▶ _Prompt_
The entries should be written out again exactly as they read.

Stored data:
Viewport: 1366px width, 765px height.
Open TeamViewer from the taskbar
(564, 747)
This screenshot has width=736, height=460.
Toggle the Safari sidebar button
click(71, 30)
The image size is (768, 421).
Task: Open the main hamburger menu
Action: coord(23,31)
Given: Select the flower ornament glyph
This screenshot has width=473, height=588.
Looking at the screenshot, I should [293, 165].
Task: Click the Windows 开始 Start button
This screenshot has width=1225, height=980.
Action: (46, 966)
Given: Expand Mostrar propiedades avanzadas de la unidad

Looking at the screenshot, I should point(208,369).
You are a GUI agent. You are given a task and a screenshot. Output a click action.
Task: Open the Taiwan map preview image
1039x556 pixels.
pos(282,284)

▶ _Problem solution_
Viewport: 1366px width, 765px height.
Open TeamViewer from the taskbar
(564, 747)
This screenshot has width=736, height=460.
Toggle the Safari sidebar button
click(71, 30)
The image size is (768, 421).
Task: Open the main hamburger menu
Action: coord(23,31)
Given: Select the flower ornament glyph
This screenshot has width=473, height=588.
Looking at the screenshot, I should [293, 165].
Task: Click the Windows 开始 Start button
This screenshot has width=1225, height=980.
Action: (46, 966)
Given: Expand Mostrar propiedades avanzadas de la unidad

Looking at the screenshot, I should point(208,369).
You are a GUI agent. You are given a task and a screenshot. Output a click action.
Task: Open the Taiwan map preview image
1039x556 pixels.
pos(282,284)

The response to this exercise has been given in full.